Grilling — Round 2 (architect-level)

Q4. How does this scale to launching 5 locales in parallel (e.g., LATAM expansion)?

The harness pieces are reusable. The scarce resources are: - Eval set curation — needs native speakers; each locale ~5-7 days of curation work. - Catalog data acquisition — varies by partner; some markets are weeks, others months. - Compliance review — locale-specific; varies. - Translation and cultural review — locale-specific.

These are content/legal work, not engineering. We could engineering-launch 5 locales simultaneously; we'd be bottlenecked on content team capacity. Realistic parallelism: 2-3 locales/quarter.

Q5. What's the cost shape of a new locale post-launch?

Initial overhead: catalog index storage, eval set hosting, additional region capacity. ~$15K/month per locale.
Marginal cost per query: same as en-US.
Long-term overhead: per-locale eval refresh, content updates. ~1 FTE per 5 locales.

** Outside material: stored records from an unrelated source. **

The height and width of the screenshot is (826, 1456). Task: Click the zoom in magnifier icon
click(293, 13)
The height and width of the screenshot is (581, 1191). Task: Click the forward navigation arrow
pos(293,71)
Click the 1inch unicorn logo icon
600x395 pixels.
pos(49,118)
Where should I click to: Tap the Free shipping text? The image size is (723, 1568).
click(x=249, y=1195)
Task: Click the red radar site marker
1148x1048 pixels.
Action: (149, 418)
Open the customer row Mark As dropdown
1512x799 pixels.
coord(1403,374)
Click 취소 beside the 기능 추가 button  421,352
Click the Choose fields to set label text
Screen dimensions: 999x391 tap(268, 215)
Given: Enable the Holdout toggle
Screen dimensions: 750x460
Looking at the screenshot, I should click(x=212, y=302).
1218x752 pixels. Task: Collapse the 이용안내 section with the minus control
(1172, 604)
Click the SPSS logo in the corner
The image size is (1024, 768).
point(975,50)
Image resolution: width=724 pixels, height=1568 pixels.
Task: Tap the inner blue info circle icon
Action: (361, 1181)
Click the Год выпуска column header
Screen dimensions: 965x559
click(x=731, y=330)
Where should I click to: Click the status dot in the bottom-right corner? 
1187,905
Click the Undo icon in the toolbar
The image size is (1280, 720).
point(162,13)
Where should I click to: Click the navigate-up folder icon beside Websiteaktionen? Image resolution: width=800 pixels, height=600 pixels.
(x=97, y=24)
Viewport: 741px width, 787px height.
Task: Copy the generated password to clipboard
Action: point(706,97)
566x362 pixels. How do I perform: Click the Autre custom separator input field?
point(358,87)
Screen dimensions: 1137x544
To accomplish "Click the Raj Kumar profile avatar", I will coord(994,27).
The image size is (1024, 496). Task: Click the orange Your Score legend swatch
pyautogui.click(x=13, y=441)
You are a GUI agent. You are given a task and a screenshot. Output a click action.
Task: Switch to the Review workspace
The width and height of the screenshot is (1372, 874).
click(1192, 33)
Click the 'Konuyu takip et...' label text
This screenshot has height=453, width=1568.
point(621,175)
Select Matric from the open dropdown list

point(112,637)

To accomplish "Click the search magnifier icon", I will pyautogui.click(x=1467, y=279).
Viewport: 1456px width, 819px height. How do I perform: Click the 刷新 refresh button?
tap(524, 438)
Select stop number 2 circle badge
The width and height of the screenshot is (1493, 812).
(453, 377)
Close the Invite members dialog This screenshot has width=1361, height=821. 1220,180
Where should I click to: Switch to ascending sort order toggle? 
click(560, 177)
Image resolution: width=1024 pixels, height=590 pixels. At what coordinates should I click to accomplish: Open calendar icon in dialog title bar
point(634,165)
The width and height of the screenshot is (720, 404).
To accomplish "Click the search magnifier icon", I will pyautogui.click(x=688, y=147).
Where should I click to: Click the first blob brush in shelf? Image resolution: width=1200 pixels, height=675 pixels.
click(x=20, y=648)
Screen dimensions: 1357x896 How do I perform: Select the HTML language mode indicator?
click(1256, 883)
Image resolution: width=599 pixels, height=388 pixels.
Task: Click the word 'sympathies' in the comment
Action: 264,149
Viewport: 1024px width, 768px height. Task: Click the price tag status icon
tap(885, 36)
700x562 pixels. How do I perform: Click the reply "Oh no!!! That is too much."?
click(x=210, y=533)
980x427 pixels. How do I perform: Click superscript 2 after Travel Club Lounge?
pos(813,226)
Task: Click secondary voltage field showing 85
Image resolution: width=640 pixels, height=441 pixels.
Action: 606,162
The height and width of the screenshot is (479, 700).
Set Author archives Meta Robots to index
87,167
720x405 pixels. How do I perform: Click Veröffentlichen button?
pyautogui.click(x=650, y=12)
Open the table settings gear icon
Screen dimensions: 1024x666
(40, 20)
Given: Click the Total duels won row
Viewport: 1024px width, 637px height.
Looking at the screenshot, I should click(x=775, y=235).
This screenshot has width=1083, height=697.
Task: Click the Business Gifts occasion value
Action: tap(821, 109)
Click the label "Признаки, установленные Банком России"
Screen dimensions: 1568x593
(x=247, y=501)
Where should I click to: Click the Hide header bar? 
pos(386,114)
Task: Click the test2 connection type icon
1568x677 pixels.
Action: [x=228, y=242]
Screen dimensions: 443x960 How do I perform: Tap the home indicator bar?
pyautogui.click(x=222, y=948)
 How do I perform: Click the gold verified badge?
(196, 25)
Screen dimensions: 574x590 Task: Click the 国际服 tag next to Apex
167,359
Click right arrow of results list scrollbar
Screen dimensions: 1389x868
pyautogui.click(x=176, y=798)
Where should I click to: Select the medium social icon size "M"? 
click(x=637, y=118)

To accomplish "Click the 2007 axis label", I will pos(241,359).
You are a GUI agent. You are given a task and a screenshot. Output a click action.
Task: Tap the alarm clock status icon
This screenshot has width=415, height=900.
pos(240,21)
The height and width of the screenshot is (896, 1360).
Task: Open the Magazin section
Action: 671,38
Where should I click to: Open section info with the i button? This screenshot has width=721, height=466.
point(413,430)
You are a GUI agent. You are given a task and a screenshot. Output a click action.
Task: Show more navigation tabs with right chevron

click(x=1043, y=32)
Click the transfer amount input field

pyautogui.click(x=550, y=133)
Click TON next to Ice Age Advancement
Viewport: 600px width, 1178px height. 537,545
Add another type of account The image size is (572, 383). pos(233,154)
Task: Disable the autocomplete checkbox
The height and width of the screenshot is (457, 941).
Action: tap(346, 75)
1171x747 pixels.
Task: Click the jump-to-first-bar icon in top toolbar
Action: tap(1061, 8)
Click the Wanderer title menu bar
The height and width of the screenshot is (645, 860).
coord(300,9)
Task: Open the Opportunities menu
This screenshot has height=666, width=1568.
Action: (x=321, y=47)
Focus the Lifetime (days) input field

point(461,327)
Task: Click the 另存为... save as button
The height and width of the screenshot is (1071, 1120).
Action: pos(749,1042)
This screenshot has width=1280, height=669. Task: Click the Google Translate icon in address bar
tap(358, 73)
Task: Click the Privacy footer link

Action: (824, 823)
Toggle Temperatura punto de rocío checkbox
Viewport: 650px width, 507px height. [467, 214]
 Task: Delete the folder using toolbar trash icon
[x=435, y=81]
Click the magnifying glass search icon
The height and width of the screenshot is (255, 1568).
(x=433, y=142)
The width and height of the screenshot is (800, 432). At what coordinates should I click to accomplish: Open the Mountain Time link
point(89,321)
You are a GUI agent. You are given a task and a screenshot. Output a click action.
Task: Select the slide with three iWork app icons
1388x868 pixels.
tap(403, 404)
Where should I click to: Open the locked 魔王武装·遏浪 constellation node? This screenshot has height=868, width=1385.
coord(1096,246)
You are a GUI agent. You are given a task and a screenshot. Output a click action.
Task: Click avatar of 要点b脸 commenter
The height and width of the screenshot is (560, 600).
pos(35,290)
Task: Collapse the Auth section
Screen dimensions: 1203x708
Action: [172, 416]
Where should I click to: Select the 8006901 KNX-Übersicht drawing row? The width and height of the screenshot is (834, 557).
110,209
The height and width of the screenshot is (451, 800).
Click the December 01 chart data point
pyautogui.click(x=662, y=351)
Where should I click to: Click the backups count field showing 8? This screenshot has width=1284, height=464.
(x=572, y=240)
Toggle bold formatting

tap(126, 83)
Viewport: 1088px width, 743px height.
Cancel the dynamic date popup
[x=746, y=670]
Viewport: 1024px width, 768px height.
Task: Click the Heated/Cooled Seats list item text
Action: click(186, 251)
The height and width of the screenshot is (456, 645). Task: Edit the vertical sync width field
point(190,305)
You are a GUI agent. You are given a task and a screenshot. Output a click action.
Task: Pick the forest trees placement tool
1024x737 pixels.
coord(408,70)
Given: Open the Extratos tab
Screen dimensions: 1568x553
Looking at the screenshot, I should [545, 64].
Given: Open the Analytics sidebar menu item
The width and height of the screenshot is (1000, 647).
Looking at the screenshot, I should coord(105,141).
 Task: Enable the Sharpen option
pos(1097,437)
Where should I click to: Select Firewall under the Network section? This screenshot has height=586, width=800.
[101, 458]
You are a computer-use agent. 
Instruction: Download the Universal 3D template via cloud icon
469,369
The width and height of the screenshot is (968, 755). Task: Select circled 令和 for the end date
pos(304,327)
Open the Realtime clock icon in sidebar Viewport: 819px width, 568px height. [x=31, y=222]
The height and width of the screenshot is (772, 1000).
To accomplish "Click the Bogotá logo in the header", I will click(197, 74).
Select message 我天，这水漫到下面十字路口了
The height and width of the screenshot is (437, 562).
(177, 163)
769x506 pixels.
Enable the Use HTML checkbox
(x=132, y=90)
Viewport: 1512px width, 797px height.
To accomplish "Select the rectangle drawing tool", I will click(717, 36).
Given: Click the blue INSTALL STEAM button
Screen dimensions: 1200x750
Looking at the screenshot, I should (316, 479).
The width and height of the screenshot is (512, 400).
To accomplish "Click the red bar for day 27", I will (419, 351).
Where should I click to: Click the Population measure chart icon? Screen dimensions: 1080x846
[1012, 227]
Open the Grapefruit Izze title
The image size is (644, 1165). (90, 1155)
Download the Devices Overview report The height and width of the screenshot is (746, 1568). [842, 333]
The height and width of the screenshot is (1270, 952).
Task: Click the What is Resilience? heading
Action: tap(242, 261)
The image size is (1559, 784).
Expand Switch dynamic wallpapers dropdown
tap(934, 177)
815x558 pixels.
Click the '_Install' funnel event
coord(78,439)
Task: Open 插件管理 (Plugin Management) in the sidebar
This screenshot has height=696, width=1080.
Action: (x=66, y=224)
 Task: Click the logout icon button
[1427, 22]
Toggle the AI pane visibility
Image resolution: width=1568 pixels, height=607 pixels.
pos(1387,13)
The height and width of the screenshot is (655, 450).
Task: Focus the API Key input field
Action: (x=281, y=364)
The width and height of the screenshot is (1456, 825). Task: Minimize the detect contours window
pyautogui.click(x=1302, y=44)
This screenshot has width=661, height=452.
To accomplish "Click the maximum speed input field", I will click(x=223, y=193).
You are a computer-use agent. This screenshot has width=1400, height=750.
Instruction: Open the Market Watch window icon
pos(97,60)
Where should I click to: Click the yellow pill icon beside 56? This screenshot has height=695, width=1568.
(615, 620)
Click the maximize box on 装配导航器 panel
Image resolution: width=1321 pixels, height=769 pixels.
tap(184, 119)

Locale economics start positive once a locale reaches ~50K MAU. BR is projected to hit that in week 6.

Q6. What architectural debt do you accept by launching at 2 weeks vs 6 weeks?

Three explicit debts: - Eval coverage is shallow — need to mature over 1-2 quarters before per-locale drift detection is as sensitive as en-US. - Cold-start recommendation quality is lower — cross-locale popularity transfer is imperfect; BR-specific signals build slowly. - Cultural sub-rules are based on initial native-speaker review — likely revisions as real traffic surfaces edge cases.

We track these debts as items on the post-launch roadmap. Each has an owner and a quarterly checkpoint.

Intuition gained

A new locale is an integration test for the entire harness. Pieces that aren't extensible by-locale will be the long pole.
Most of the work is content (catalog, eval set, translations), not code. The harness pays off by minimizing code work.
Per-cell eval baselines allow honest launch with lower-than-mature quality bar.
2-week launches are content-bottlenecked, not engineering-bottlenecked, when the harness is solid.
Architectural debt taken at launch is real and must be tracked explicitly, not hidden.